A relative upstart among the cruise lines, having only been in existence since 2003, Oceania Cruises officially entered the big time in January 2011 with the launch of Marina, its first new-build. Sleek, spacious and oh-so-chic, Marina marks a giant step forward for the fledgling upper-premium line. (Riviera, Marina's nearly-identical sibling, launched in May 2012.)
Upper premium? Hmmm. After spending a few days aboard the 66,084-ton, 1,258-passenger vessel, you may begin to wonder if Marina has actually pushed Oceania across the line into luxury. Credit goes to the uber-fine dining (including super-chef Jacques Pepin's first namesake restaurant), amenity-packed cabins and abundance of artwork at every corner. Indeed, much of the inspiration for the ship's design came from such high-end establishments as Miami's Mondrian Hotel, the Palm Court at NYC's Plaza Hotel and Bouchon restaurant in Napa. Marina is not a true luxury ship, of course; its cruises sell at a more moderate price point and are significantly less inclusive (passengers will have to bring out their wallets for a range of fares charged a la carte, from cocktails to enrichment programs).
Of course, there are plenty of places to think about the distinction while chilling aboard the ship, whether you're getting a massage in the Canyon Ranch SpaClub, reading a good book next to the faux fireplace in the massive (yet surprisingly cozy) library or straddling one of the oversized padded lounges in the Sanctuary -- an aptly named touch o' the South Pacific near the pool that offers copious shade, swaying palms, ceiling fans and dedicated drink waiters.
Inasmuch as the ship offers double the capacity of Oceania's older vessels, it's no surprise Marina introduces a number of innovations to the line. One of the most touted is its Culinary Center, offering highly entertaining -- and practical -- hands-on cooking lessons from Culinary Institute of America instructors. Marina's culinary center is the most elaborate in cruising.
New restaurants include La Reserve, a 24-seat wine-themed eatery from Wine Spectator magazine; Jacques, for French country cooking; and Red Ginger, an Asian fusion mecca whose decor alone (a sea of deep reds, black and dark wood) will leave you smitten. In addition, cabins are larger, with an earthier palette and greatly expanded bathrooms.
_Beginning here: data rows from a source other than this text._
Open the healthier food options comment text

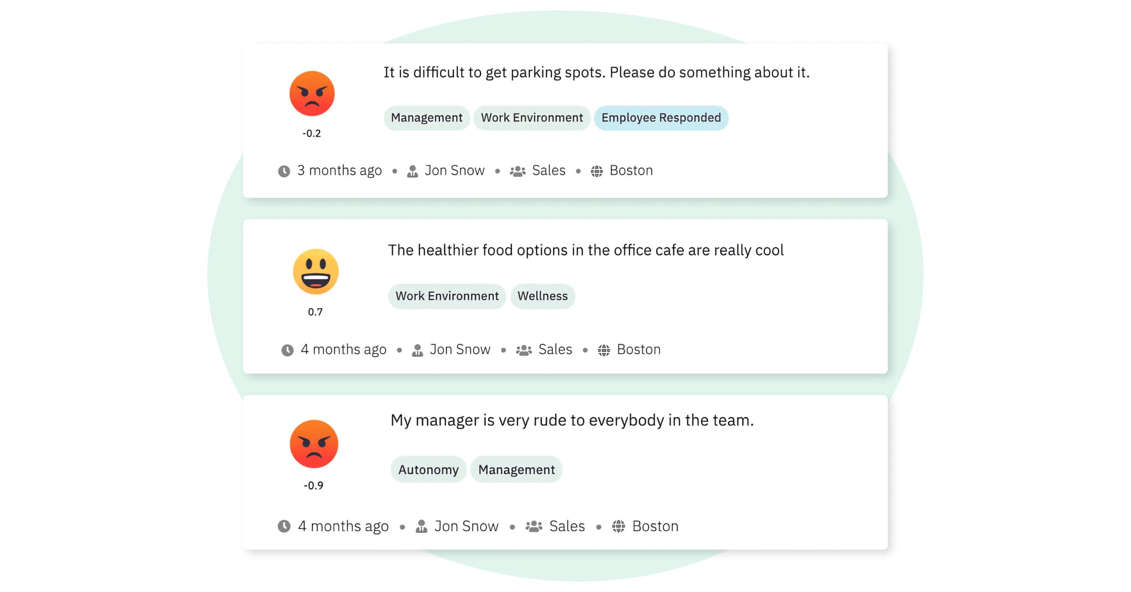click(586, 250)
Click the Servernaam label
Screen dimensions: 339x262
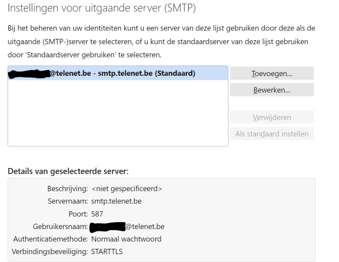(68, 201)
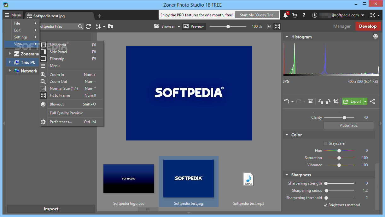Click the crop tool icon
Image resolution: width=385 pixels, height=217 pixels.
tap(336, 101)
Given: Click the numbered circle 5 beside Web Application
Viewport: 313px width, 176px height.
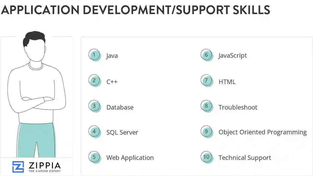Looking at the screenshot, I should [94, 157].
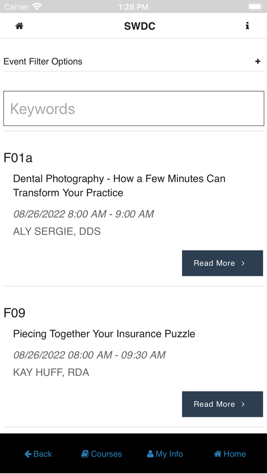
Task: Click the SWDC header title
Action: pos(140,26)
Right out of the shipyard, Oceania Marina got most things right, but there were glitches. Service, generally superb in any venue we came across, didn't live up to the cruise line's standards in the Terrace Grill, the ship's casual restaurant, on a number of occasions (particularly when dining on the otherwise lovely alfresco terrace off the back). The bars and lounges laid out along the Deck 5 corridor, which passengers tramp through on their way to the Grand Restaurant, weren't particularly appealing or intimate. (Much nicer was the Horizon, the ship's top-deck bar and lounge.) Evening entertainment, never an Oceania strong point, was mediocre. Also, given the ship's port-intensive itineraries (with very few sea days), we found that activities often conflicted with time in port or were held at dinnertime. As a result, sometimes you had to make tough choices about what to do.
Despite these minor complaints, you can expect a ship that's fun to explore, focused on food and wine, easy to navigate and easy on the wallet when compared to luxury lines (hence that "upper-premium" designation).